What the exercise asks »
Report every line from the material that contains the word "agent".
::::::::::
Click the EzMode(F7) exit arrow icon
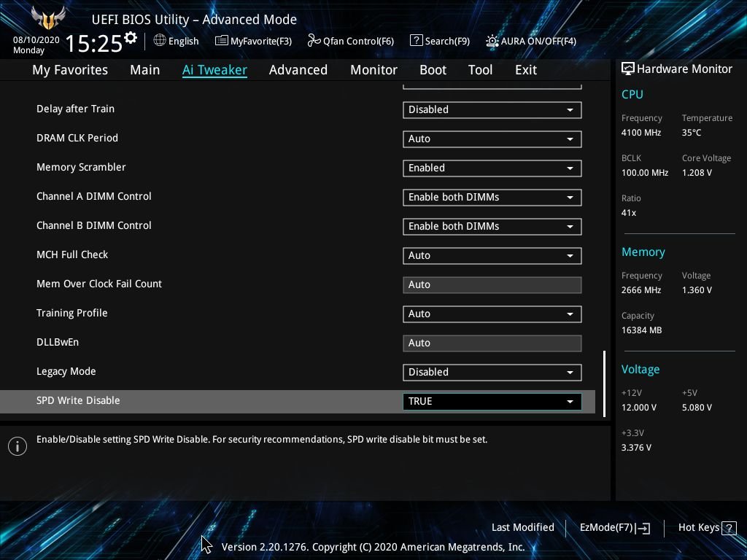(x=643, y=528)
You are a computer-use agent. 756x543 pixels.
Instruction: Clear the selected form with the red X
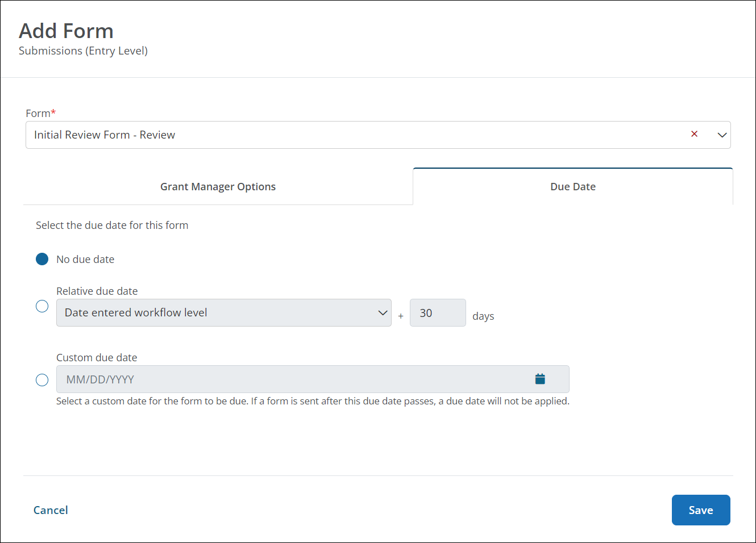694,134
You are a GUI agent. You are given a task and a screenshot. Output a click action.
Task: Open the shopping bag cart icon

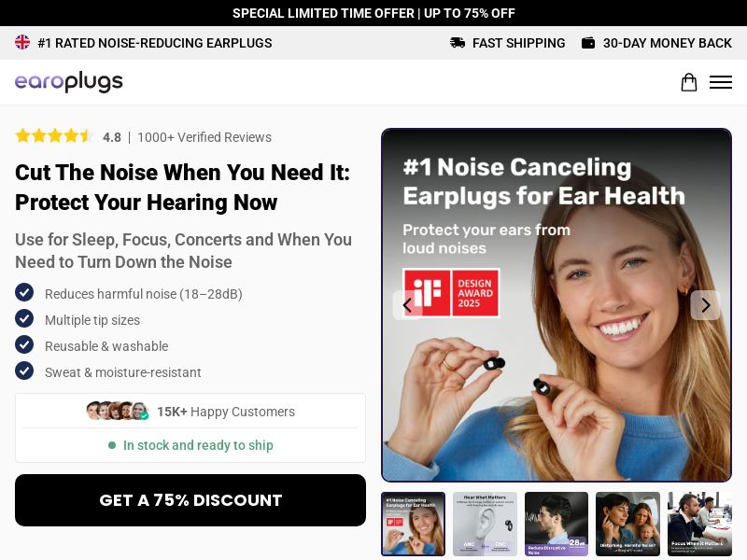(688, 82)
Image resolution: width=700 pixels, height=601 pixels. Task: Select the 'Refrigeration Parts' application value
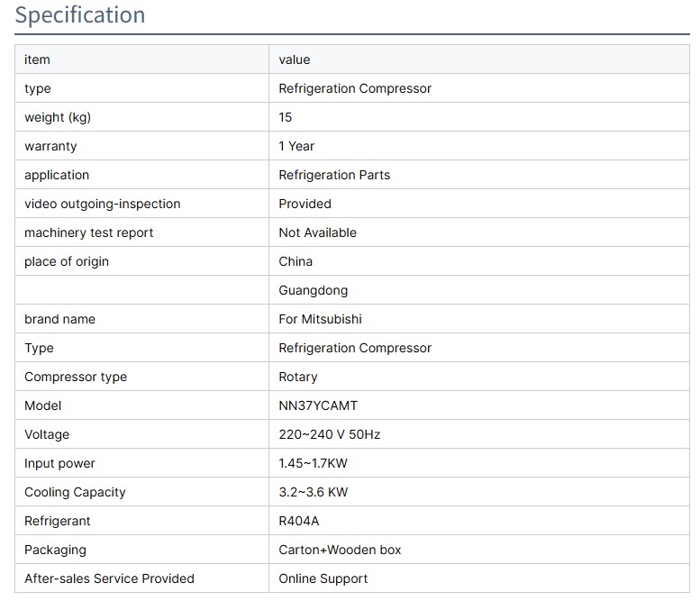[334, 175]
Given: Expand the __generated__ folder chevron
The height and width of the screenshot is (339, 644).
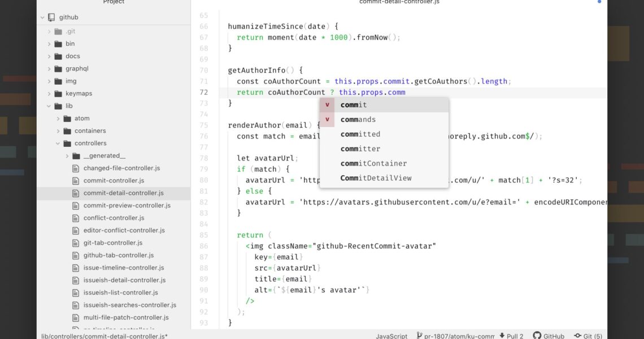Looking at the screenshot, I should click(67, 156).
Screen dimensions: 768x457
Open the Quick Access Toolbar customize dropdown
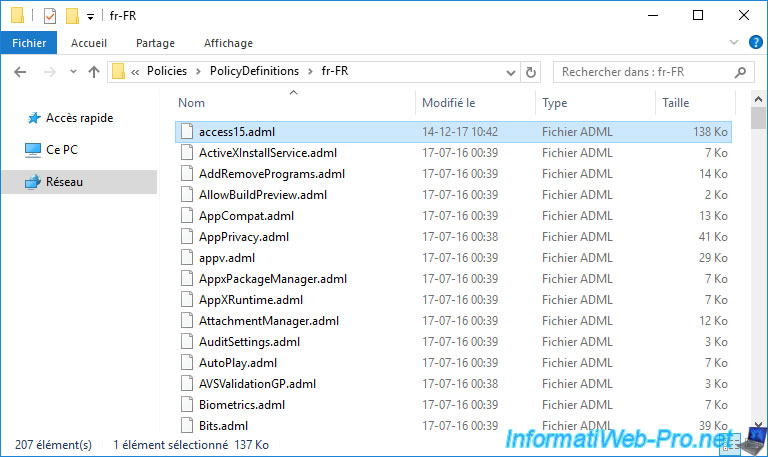coord(90,17)
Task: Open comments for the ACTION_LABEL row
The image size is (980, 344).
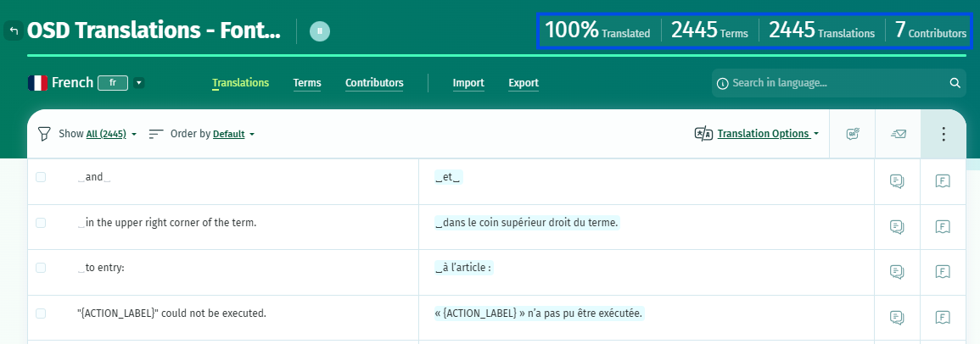Action: tap(897, 317)
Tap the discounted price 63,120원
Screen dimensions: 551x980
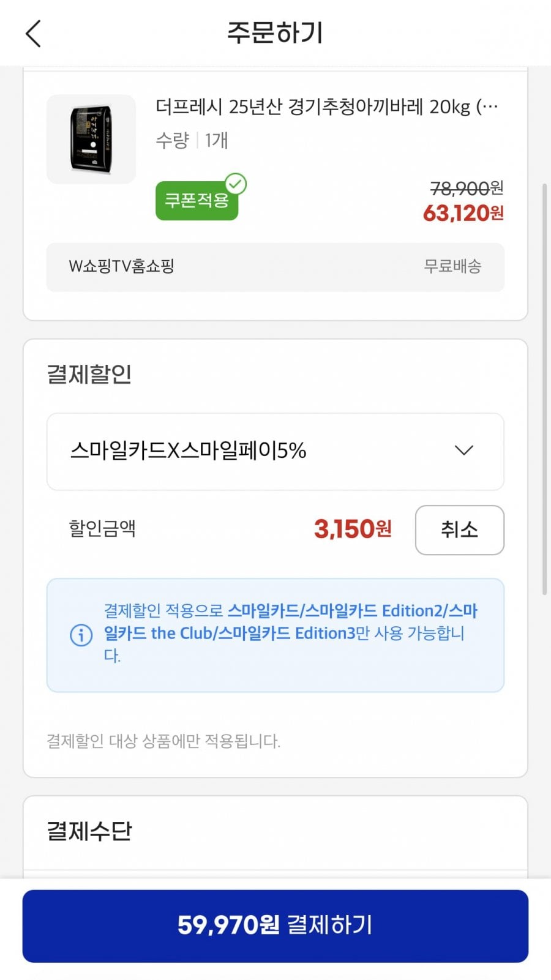[463, 213]
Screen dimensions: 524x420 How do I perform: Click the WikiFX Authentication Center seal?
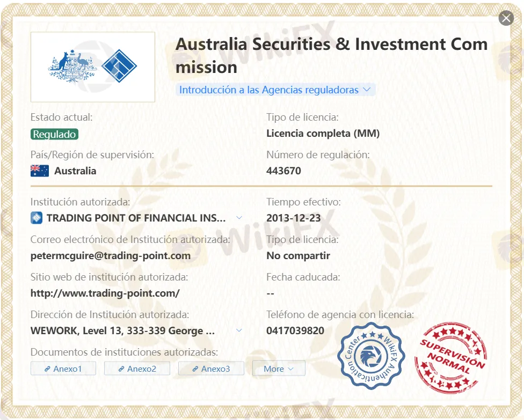(x=371, y=356)
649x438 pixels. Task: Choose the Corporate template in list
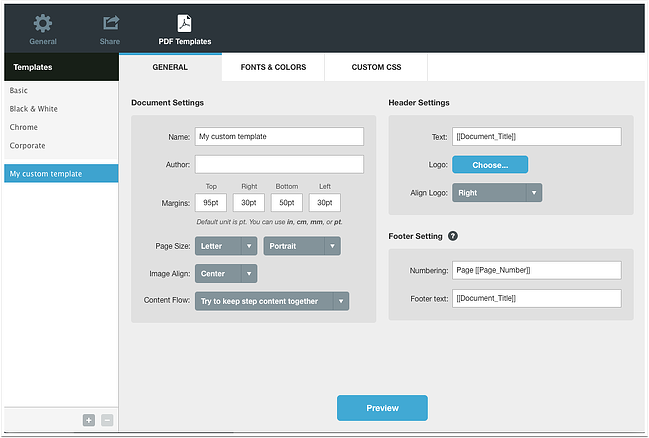pos(27,145)
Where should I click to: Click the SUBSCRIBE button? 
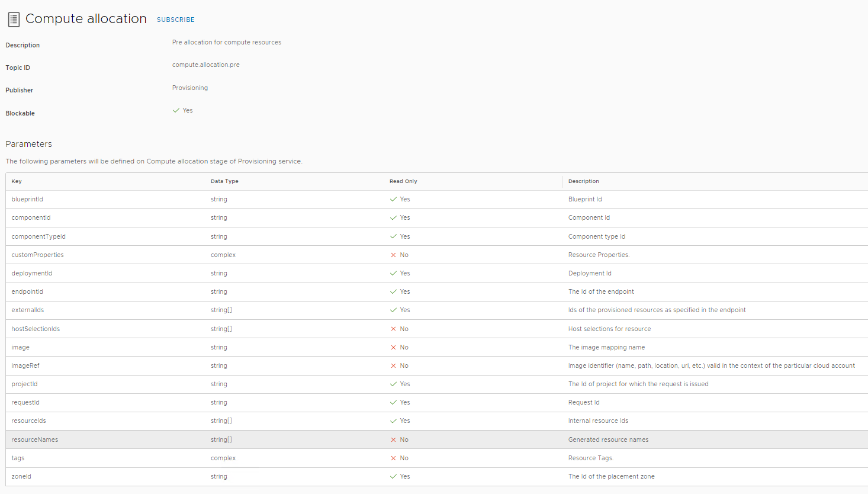pyautogui.click(x=175, y=20)
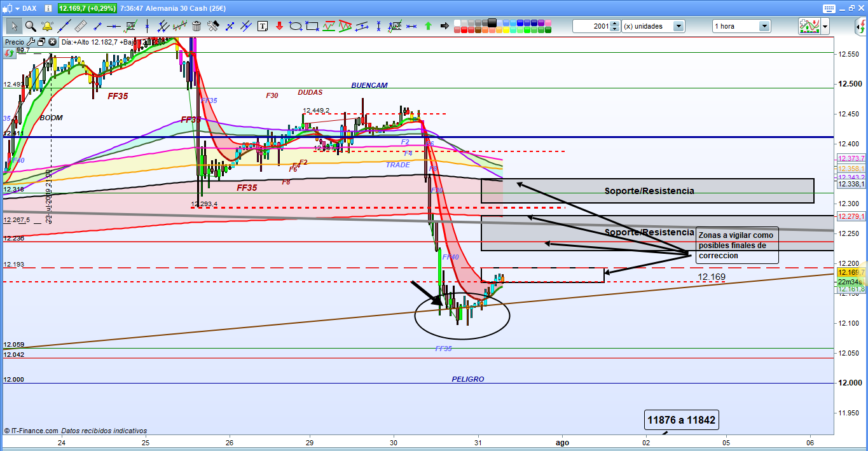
::::::::::
Response to the task »
You are a computer-use agent. 756x543 pixels.
You are a GUI agent. You are given a task and a screenshot. Output a click action.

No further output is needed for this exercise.